Berdasarkan hitungan PTPN, produktivitas petani di Indonesia setidaknya harus sebanyak 8 ton gula per hektare. Jika target ini tercapai, gula lokal dapat bersaing dengan gula impor dari segi harga dan volume sehingga ketergantungan Indonesia terhadap impor gula dapat berkurang.

Abdul menuturkan Pulau Jawa pernah menghasilkan gula hingga 15 ton per hektare, yang memungkinkan Indonesia menjadi eksportir gula terbesar kedua di dunia saat itu setelah India. Menurut dia, hal itu menunjukkan produktivitas tinggi sebenarnya pernah dicapai Indonesia sehingga potensi tersebut bisa diwujudkan kembali jika kondisi produksi saat ini ditingkatkan.

Terlebih, Abdul menilai karakter industri gula di Indonesia mirip India. Meskipun lahan tebu di sana juga terbatas dan mirip Indonesia, India mampu mengoptimalkan produktivitas hingga menjadi salah satu eksportir gula terbesar di dunia. Karena itu, dia optimistis Indonesia mampu meningkatkan produktivitas agar target swasembada gula bisa tercapai.

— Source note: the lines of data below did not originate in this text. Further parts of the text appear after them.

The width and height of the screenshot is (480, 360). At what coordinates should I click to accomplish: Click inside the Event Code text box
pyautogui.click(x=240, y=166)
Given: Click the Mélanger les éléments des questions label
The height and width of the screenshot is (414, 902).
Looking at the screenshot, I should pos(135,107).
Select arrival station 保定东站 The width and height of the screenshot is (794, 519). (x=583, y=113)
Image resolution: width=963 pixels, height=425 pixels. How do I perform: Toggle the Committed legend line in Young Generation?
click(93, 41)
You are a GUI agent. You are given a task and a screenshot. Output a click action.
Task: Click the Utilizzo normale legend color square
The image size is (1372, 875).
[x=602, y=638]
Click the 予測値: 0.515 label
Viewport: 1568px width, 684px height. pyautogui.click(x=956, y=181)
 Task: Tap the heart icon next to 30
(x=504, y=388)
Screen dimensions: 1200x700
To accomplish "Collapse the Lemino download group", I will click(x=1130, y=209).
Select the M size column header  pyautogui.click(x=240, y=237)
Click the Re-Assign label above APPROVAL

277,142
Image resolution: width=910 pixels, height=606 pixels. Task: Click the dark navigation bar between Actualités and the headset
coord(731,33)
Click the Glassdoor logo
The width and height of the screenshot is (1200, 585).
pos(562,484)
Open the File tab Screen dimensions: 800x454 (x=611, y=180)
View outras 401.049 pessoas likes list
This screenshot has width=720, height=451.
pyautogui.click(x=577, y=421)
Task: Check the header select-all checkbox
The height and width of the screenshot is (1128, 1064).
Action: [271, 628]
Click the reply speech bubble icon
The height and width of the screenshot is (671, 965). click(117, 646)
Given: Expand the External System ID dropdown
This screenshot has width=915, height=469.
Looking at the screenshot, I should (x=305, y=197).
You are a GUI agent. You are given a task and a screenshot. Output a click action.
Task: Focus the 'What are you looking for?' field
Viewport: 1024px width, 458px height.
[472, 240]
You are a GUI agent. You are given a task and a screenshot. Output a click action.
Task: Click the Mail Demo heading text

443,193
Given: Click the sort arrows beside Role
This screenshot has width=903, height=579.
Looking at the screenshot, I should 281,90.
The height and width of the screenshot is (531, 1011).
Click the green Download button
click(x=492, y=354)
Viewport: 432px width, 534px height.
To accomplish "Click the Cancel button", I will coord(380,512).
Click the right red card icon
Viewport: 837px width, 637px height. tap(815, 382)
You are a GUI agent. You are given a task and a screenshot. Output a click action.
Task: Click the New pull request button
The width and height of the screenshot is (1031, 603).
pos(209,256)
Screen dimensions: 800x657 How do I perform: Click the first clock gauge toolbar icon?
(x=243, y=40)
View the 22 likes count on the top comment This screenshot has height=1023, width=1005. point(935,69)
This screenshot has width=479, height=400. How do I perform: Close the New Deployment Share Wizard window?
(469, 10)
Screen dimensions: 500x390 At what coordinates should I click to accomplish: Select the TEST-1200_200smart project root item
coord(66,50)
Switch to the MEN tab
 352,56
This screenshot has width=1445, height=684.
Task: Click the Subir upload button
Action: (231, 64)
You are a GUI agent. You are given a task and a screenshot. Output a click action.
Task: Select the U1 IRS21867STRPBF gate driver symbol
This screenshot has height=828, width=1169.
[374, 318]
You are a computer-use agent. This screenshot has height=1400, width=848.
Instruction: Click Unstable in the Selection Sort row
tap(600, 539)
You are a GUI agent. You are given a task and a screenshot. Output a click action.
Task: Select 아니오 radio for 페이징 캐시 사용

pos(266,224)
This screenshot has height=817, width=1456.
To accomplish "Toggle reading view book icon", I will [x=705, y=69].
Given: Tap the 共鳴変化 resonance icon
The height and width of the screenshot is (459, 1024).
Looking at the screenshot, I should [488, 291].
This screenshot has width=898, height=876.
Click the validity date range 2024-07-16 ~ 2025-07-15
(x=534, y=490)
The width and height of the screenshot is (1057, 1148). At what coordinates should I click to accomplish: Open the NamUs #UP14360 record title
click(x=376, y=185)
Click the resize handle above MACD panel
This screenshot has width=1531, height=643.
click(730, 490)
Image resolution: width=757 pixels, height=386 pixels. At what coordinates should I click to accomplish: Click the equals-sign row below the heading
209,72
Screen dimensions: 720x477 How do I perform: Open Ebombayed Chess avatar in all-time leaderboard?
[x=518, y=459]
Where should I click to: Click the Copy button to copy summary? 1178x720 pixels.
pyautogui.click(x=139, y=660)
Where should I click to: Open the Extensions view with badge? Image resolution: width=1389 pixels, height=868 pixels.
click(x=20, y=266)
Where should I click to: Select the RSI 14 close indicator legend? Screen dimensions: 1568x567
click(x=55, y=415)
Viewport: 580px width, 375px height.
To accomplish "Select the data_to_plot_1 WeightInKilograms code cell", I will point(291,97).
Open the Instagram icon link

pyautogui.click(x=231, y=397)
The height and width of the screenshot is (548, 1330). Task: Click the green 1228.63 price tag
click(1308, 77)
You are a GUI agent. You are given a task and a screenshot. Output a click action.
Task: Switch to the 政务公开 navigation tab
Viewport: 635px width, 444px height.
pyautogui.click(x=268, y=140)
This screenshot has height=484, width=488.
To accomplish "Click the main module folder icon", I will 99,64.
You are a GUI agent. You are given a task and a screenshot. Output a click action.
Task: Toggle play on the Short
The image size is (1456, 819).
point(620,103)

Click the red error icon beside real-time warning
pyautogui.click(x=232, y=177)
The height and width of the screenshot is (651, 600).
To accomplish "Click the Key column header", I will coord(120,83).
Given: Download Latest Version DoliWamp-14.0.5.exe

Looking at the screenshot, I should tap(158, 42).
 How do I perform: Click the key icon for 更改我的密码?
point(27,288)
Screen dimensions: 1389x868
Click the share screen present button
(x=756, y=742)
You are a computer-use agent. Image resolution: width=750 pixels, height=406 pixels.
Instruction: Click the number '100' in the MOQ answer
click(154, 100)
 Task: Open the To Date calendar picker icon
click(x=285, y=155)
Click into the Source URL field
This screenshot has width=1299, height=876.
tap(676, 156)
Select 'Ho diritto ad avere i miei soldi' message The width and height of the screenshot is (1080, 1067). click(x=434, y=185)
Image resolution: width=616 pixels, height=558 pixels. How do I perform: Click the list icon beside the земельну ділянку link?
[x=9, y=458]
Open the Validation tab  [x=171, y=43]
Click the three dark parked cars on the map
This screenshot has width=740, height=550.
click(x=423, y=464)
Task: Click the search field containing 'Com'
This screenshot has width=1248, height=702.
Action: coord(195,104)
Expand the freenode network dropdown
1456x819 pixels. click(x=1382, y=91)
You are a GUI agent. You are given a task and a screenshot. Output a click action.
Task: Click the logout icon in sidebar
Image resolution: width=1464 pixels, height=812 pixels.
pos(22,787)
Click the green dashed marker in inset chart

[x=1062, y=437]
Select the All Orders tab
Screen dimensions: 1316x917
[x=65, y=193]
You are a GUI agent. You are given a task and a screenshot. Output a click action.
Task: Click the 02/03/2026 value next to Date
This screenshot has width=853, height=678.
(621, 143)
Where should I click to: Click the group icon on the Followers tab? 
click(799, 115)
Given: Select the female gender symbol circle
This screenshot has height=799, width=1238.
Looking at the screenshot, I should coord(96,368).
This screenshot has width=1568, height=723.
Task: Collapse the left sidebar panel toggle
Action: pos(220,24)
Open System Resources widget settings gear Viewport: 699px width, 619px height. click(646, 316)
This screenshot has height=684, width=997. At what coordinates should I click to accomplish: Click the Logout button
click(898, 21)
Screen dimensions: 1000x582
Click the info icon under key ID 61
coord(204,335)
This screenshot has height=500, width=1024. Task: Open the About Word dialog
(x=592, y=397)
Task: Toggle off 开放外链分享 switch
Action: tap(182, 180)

Subholding PTPN III, PT Sinergi Gula Nusantara (SGN), menjadi salah satu perusahaan yang menggencarkan program swasembada gula. Dari 36 pabrik gula yang dikelola SGN, produksi gula kristal putih pabrik gula perseroan meningkat dari 750 ribu ton pada 2023 menjadi 833 ribu ton per 31 Oktober 2024.

Corporate Secretary SGN Wakhyu Priyadi Siswosumarto mengimbuhkan, jumlah produksi gula konsumsi dalam negeri masih belum memenuhi kebutuhan gula nasional. Pada 2023, kebutuhan gula sebesar 3,2 juta ton. Sedangkan jumlah produksi gula nasional hanya 2,2 juta ton. Dengan demikian, ada defisit atau kekurangan 1 juta ton gula konsumsi.

Agar tidak terjadi defisit, SGN berupaya mengintensifkan lahan tebu. Cara yang ditempuh adalah perbaikan teknik budi daya tebu, penataan varietas yang saat ini belum ideal dan benih unggul, program bongkar ratoon, serta penyediaan sarana produksi pertanian yang tepat. Korporasi juga memberikan kemudahan akses pendanaan modal usaha untuk petani tebu. Langkah lainnya, penambahan jumlah lahan tebu serta penerapan teknologi digital untuk operasi dan pengawasan perkebunan.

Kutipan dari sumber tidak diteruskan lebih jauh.